I'm trying real hard to keep it on the DL how drunk I am at lunch with my grandma.
My mom gave me a high five when I told her I was just using him for sex
You and your mom would make an amazing tag team
You were like pukeahontas last night, you tried to tell us you were okay, then you puked in the garden.
How drunk are u on a scale of one to couldn't get it up if u had a gun at ur head?
You don't understand. He was so ginger that he could make red hair a dominant gene. And I refuse to torture my future spawn like that.
please don't fuck her on my bed i'm too poor for laundry quarters
I can't turn my head to the left, I'm pissing out of my ass, and my finger went through the toilet paper today... I need you.
Make way for the handjob queen! She will grab what she wants, when she wants, and from whomever she wants.
I just went into a strangers house to have a spoonful of sugar to cure my hiccups, wtf is wrong with me
Master Skywalker, there are too many of them. What am I going to do?
Hit on the one in the red shorts. The thirst is strong with this one.

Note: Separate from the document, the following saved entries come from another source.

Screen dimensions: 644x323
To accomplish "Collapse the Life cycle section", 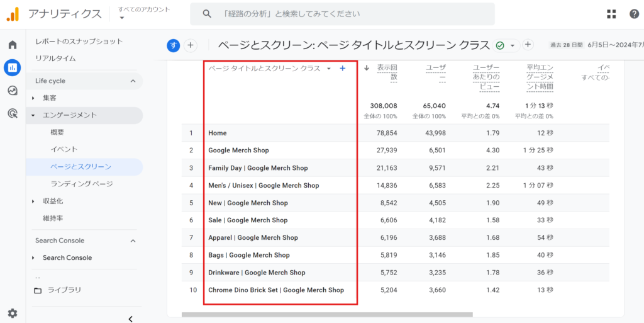I will [133, 81].
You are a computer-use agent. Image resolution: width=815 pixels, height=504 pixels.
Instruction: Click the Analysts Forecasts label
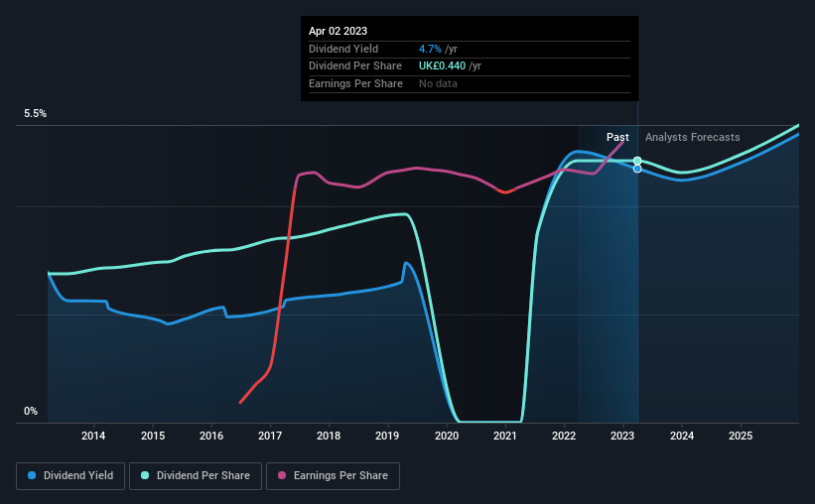pos(692,137)
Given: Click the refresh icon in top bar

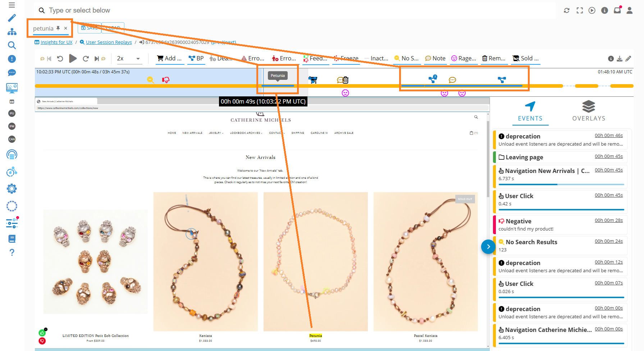Looking at the screenshot, I should pyautogui.click(x=567, y=10).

we're like the harlem globetrotters of underage drinking
In other news: I massively over-caffeinated this morning. Everything is vibrating and I can SEE THROUGH TIME
The only times we have to apologize in this friendship is when you intentionally punch me and that's only happened once so it's okay
Looks like I'm not in the Ashly Madison files. But my wife is.
Cmon. I wasn't that bad.
You stumbled ass first into the litter box, and everytime we tried to get you to move you said " if I fits. I sits."